Indian Rupee Depreciated 0.5% this week

Indian Rupee Depreciated 0.5% this week

23 May 2020 11:18 AM

Weekly Synopsis

 Indian Rupee

The Indian rupee fell against the dollar this week as looming worries due to rising diplomatic tensions between the United States and China crimped risk appetite across the region. The unit fell 0.5% this week, Indian rupee closed this week at 75.95 against the previous week close of 75.56.

India's foreign exchange reserves rose for the third straight week to a near record high of $487.04 billion as of the week ended May 15, and against $485.31 billion at the end of the prior week, the Reserve Bank of India said. The reserves had hit a record high of $487.24 billion in the week ended Mar. 6.

Global Market

The U.S. Dollar Currency Index which measures the greenback’s strength against six other major currencies, was down about 0.5% this week and closed at 99.77 against the previous week close of 100.36. For the week, index traded between the range of 99.00 to 100.47.

U.S. business activity shrank less in May than a month earlier as the economy began to emerge from coronavirus-related lockdowns, The IHS Markit composite index of purchasing managers at manufacturers and service providers improved 9.4 points to 36.4, still the second-lowest in records back to 2009.

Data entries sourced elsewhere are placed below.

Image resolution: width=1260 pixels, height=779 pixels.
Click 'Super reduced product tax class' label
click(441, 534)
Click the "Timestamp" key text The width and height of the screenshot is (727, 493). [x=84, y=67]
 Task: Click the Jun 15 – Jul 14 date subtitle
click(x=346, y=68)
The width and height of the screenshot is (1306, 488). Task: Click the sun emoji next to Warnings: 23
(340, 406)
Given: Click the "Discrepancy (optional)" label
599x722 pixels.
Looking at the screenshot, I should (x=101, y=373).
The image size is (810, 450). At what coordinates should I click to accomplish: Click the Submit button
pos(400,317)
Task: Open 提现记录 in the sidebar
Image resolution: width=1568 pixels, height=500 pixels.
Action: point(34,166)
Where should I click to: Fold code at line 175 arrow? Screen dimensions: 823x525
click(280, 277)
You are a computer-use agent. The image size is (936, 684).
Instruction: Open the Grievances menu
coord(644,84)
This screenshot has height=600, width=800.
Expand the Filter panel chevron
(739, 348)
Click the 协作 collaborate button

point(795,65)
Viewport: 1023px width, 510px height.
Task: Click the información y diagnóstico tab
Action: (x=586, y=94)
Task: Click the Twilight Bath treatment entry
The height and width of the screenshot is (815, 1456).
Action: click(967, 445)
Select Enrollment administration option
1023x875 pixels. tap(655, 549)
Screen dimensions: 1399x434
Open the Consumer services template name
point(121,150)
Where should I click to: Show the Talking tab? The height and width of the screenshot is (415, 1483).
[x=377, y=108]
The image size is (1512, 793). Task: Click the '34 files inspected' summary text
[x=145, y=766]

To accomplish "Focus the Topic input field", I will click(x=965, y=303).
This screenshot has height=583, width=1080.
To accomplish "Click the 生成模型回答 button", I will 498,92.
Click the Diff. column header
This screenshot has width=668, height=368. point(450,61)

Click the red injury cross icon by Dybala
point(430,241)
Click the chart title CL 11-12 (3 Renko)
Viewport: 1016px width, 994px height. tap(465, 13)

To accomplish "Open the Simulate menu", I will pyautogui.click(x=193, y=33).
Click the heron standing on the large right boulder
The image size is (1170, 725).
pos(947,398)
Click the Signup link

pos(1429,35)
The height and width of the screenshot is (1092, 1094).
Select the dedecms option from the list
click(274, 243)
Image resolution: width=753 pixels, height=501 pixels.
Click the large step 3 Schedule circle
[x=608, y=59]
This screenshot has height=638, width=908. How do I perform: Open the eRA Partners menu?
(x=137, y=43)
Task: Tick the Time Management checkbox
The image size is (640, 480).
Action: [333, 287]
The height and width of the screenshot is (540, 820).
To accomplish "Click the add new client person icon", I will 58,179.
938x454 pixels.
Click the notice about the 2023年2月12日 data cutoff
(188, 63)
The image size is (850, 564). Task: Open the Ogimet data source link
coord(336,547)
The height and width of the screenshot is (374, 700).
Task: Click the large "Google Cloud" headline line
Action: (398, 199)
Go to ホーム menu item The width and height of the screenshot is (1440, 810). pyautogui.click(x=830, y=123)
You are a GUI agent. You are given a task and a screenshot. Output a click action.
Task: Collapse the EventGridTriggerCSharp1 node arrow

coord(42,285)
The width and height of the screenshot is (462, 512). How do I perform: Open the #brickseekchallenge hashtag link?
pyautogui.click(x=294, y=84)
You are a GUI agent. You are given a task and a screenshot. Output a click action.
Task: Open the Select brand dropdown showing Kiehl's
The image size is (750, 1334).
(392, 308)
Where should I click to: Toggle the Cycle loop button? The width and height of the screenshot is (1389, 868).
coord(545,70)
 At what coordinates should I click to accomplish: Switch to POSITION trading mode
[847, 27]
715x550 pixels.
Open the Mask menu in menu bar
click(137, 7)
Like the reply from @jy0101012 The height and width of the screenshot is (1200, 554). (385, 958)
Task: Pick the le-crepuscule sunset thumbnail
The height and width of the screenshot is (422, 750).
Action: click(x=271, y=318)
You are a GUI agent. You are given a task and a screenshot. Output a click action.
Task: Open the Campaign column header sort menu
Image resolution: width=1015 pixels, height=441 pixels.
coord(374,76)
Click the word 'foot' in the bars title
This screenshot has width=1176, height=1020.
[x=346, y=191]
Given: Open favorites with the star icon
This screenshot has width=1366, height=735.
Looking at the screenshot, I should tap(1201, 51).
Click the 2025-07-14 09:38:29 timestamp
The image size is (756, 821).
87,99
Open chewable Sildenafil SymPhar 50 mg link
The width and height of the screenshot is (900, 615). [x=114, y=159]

U.S. home sales logged their biggest drop in nearly 10 years in April as the novel coronavirus pandemic upended the labor market and broader economy, undercutting demand for housing. The National Association of Realtors said existing home sales plunged 17.8% to a seasonally adjusted annual rate of 4.33 million units last month. The percentage decline was the largest since July 2010.

The number of Americans applying for initial unemployment benefits totaled 2.43 million in the week ending May 16, the U.S. Labor Department said Thursday, the smallest increase since March but still remaining at elevated levels. Claims have been gradually decreasing since hitting a record 6.86 million in the week ended March 28.

British consumer confidence in early May dipped back down to its joint-lowest level since the global financial crisis in 2009, despite moves by the government to start loosening its coronavirus lockdown, GfK, a polling firm, said its consumer confidence index - which it is now publishing every two weeks - slipped to -34 in the May 1-14 period from -33 during the second half of April.

Britain's inflation rate sank in April to its lowest since August 2016 as the coronavirus pandemic pushed down global oil prices and clothing stores slashed prices, Consumer price inflation dropped to an annual rate of 0.8%from 1.5% in March, official data showed on Wednesday. That was the sharpest one-month fall in over a decade and took inflation further below the BoE's 2% target.

Euro zone consumer confidence rose by 3.2 points in May from the April number, figures released on Wednesday showed. The European Commission said a flash estimate showed euro zone consumer morale improved to -18.8 this month from -22.0 in April. Economists polled had expected a fall to -24.0.

China's fiscal revenues fell 14.5% on-year in the first four months of the year to 6.213 trillion yuan ($872.76 billion), the country's finance ministry said on Monday. Fiscal expenditures for the January-April period fell 2.7% from a year earlier to 7.36 trillion yuan.

Japan's exports fell the most since the 2009 global financial crisis in April as the coronavirus pandemic slammed world demand for cars, industrial materials and other goods, Ministry of Finance (MOF) data on Thursday showed Japan's exports fell 21.9% in April year-on-year as U.S.-bound shipments slumped 37.8%, the fastest decline since 2009, with car exports there plunging 65.8%.

Local Market

Indian shares ended this week on a lower side, The NSE Nifty 50 index closed this week at 9,039.25, while the S&P BSE closed this week at 30,672.59. Weak risk appetite sent India’s benchmark BSE Sensex down 1.5% this week, compounding last week’s 1.7% fall.

At the end of the week, RBI slashed its key policy rate for a second time this year in an emergency meeting to counter the economic fallout from an ongoing nationwide lockdown to contain the spread of the coronavirus. The central bank cut the repo rate by 40 basis points to 4%. The reverse repo rate was also reduced by 40 basis points to 3.35%.